-- TASK REQUIREMENTS --
Reproduce the entries below word for word, starting with the line that contains "You are a computer-use agent. Image" and continuing through the line that contains "point(565,134)". Leave the pictures out of your answer.

-- SOURCE DATA --
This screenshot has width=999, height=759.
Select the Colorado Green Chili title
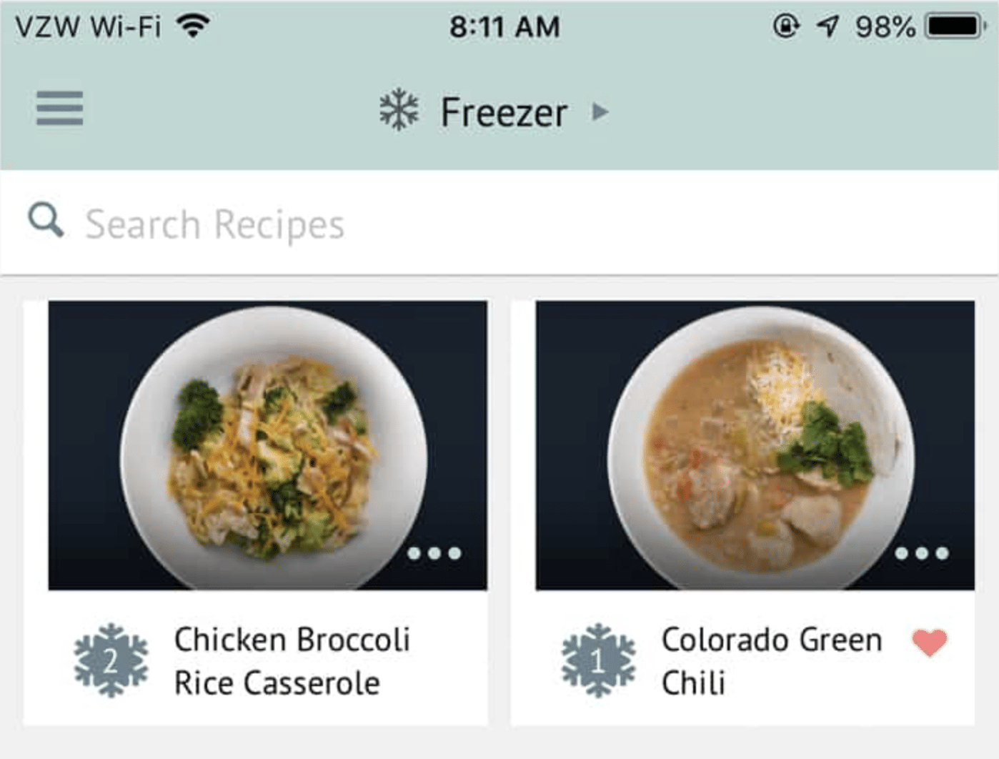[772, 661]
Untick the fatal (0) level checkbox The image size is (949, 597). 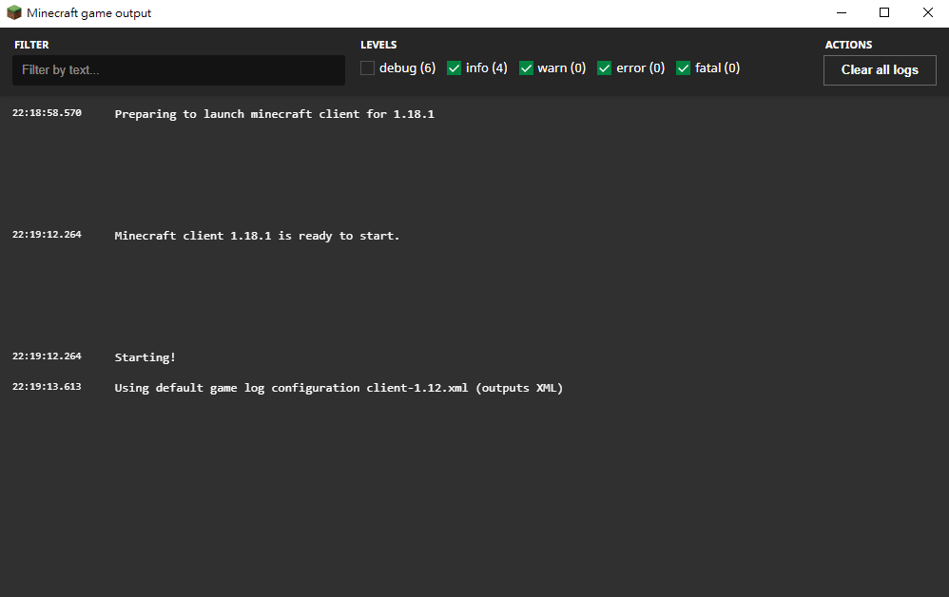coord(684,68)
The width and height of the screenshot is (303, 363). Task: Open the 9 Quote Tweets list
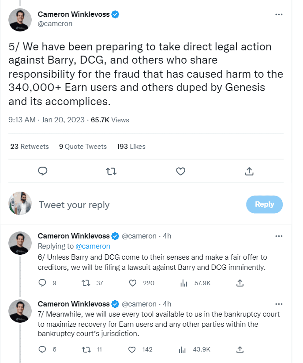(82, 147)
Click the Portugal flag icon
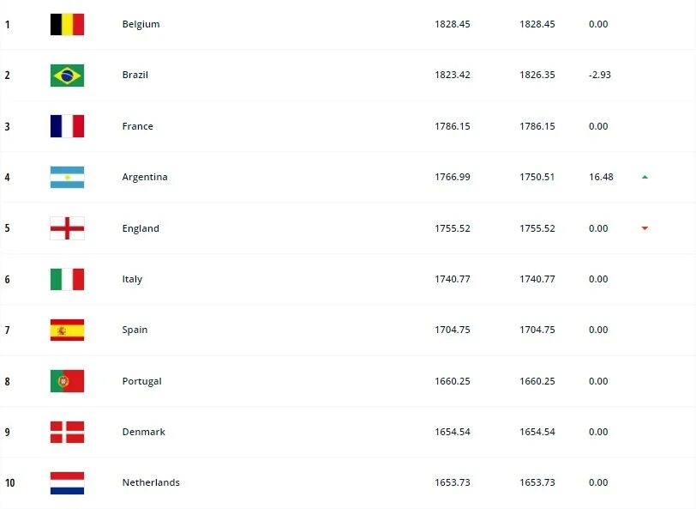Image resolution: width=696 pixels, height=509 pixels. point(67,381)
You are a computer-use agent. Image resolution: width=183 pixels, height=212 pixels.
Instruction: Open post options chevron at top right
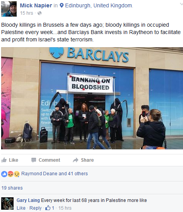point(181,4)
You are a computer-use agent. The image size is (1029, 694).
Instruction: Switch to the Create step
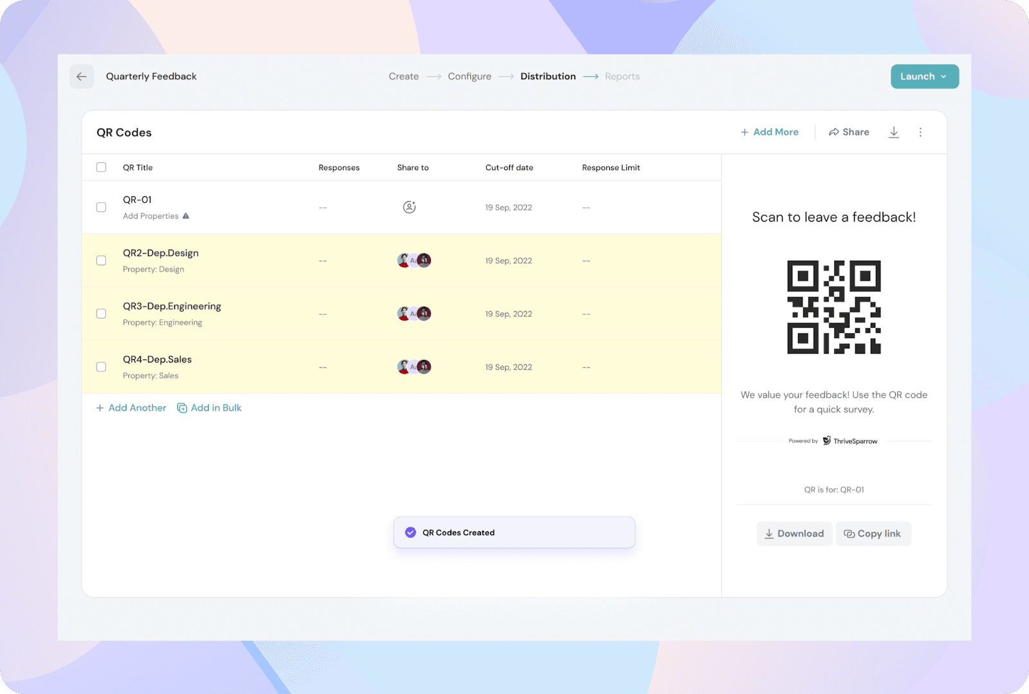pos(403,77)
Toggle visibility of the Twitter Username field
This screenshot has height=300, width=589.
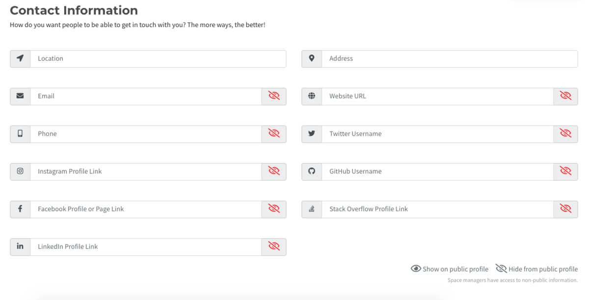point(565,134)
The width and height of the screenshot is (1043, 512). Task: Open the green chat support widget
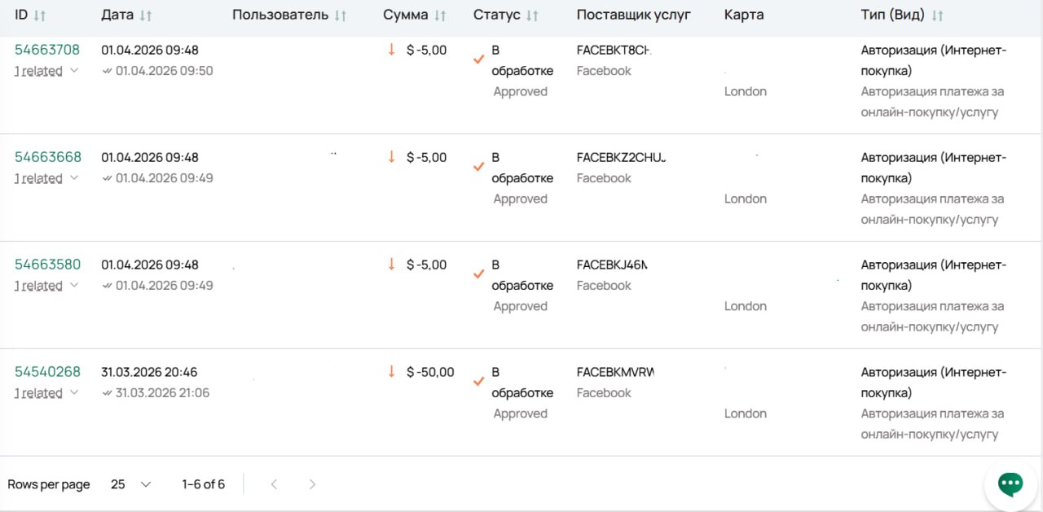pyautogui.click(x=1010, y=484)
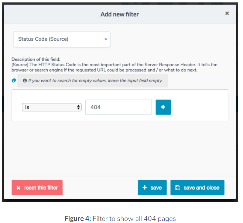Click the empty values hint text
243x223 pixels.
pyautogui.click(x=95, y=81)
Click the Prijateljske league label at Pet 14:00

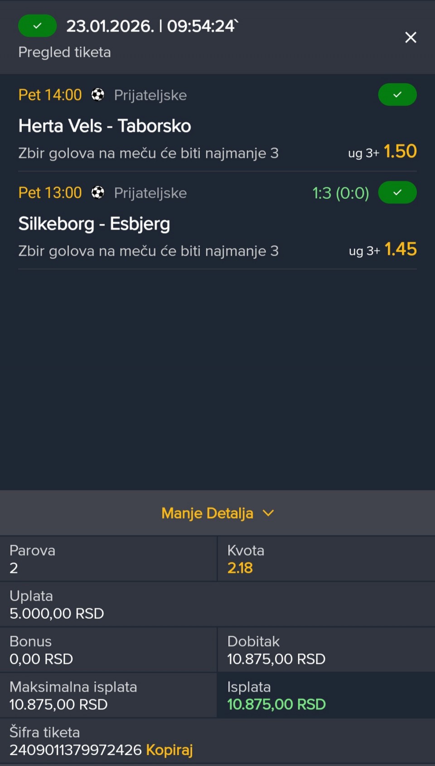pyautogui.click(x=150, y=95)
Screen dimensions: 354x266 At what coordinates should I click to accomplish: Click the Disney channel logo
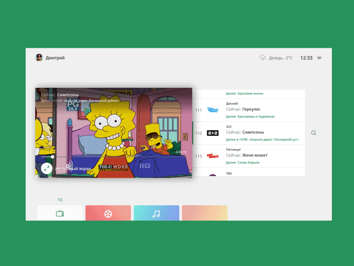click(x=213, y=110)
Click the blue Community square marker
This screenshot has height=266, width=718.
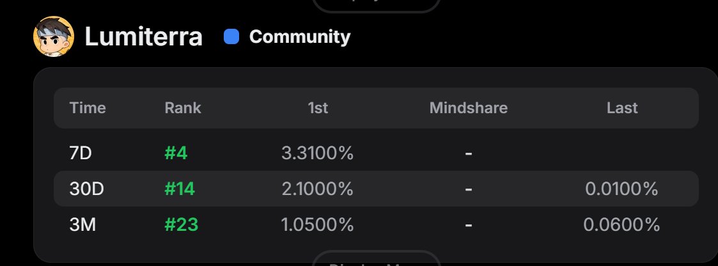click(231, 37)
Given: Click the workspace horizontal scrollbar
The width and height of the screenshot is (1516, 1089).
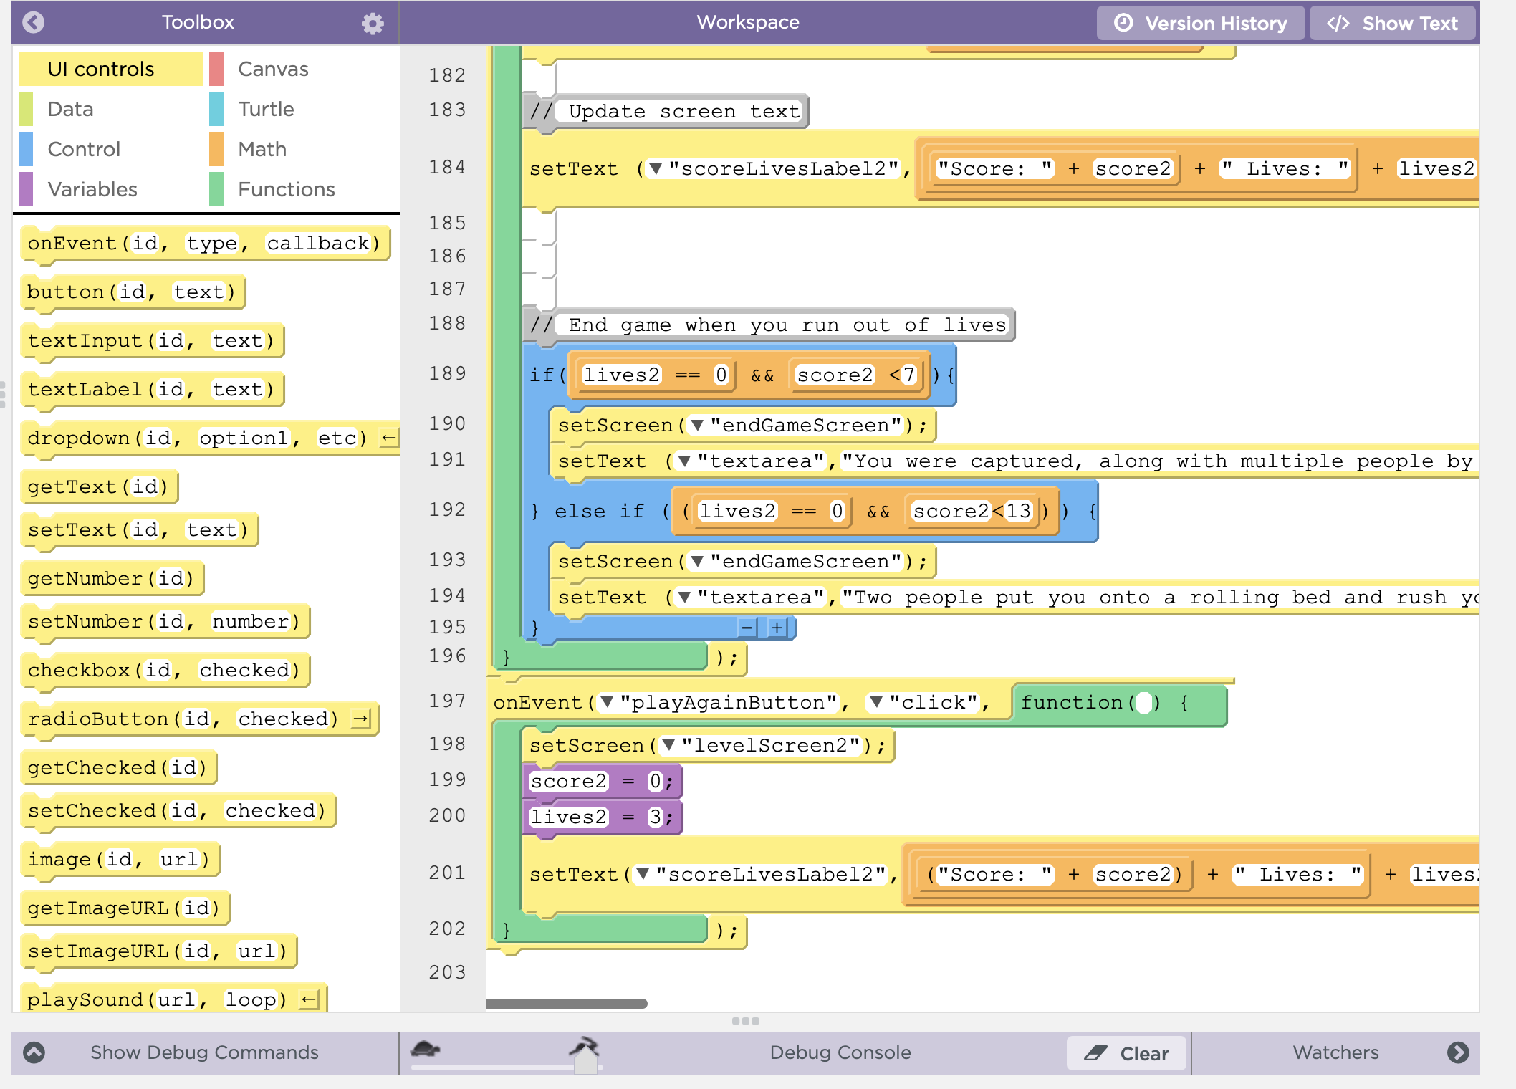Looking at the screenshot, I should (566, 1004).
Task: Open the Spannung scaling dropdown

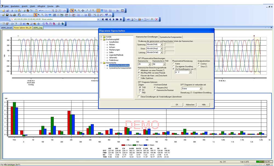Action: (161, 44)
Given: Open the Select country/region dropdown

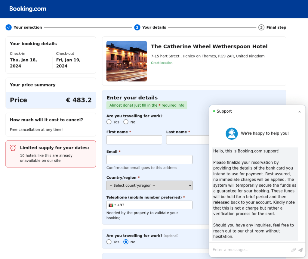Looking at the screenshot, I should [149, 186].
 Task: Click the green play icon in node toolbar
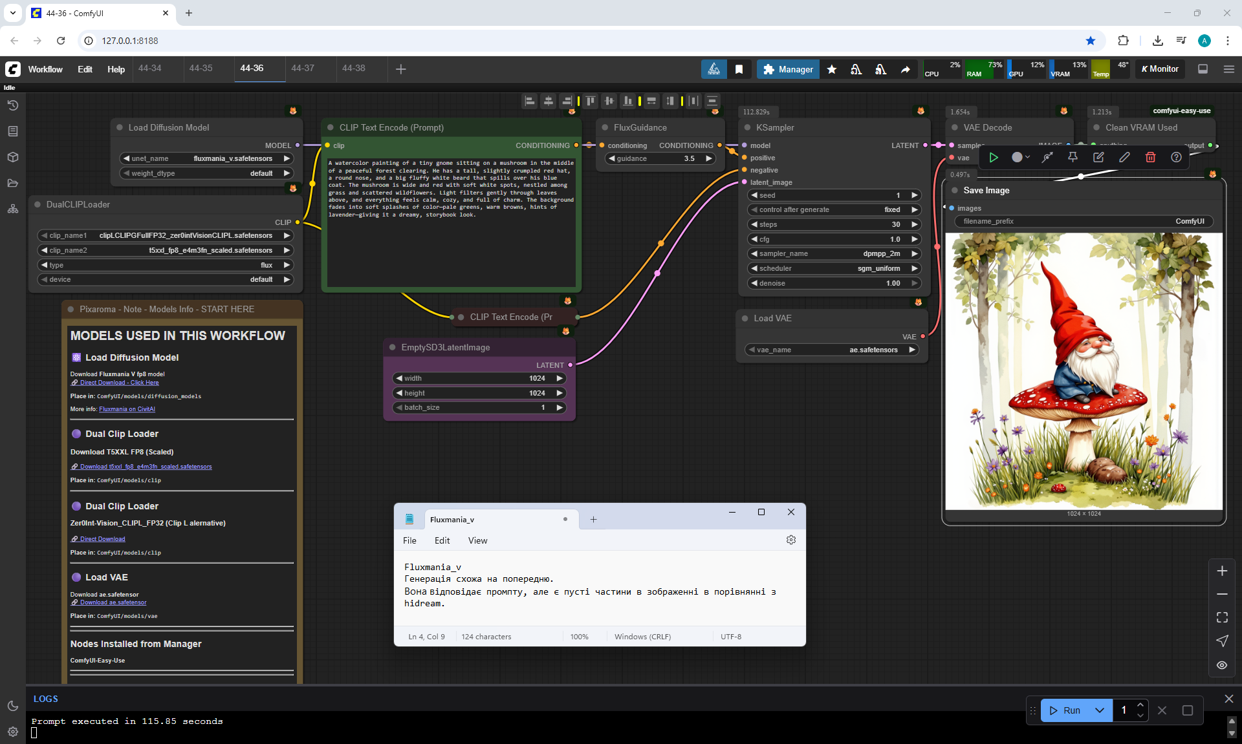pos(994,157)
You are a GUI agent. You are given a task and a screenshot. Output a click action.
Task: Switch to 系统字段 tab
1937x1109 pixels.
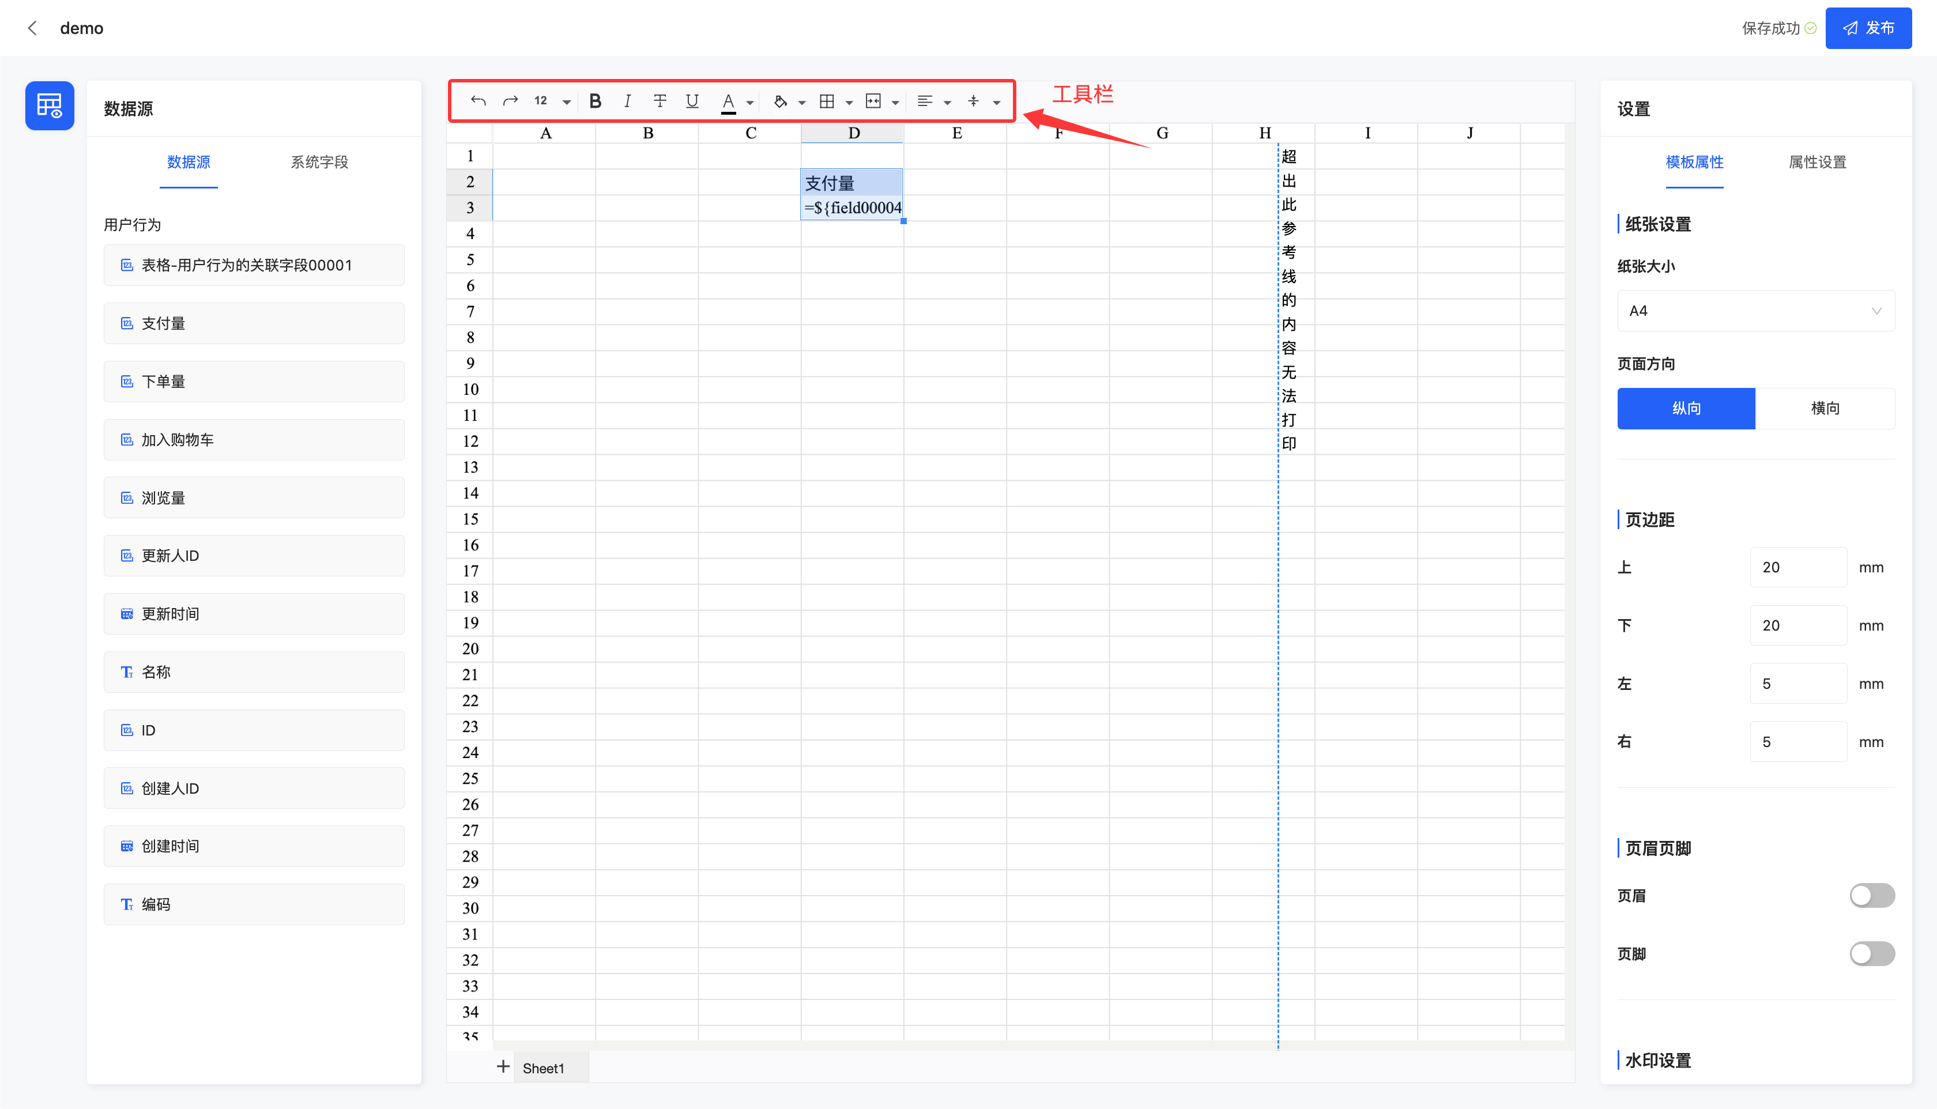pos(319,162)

-- SOLUTION BELOW --
You are a computer-use agent. Image resolution: width=183 pixels, height=212 pixels.
Instruction: Open post options chevron at top right
point(181,4)
You are a computer-use agent. The image size is (1029, 694).
Instruction: Switch to the Create step
pos(403,77)
Toggle visibility of the Twitter Username field
This screenshot has height=300, width=589.
point(565,134)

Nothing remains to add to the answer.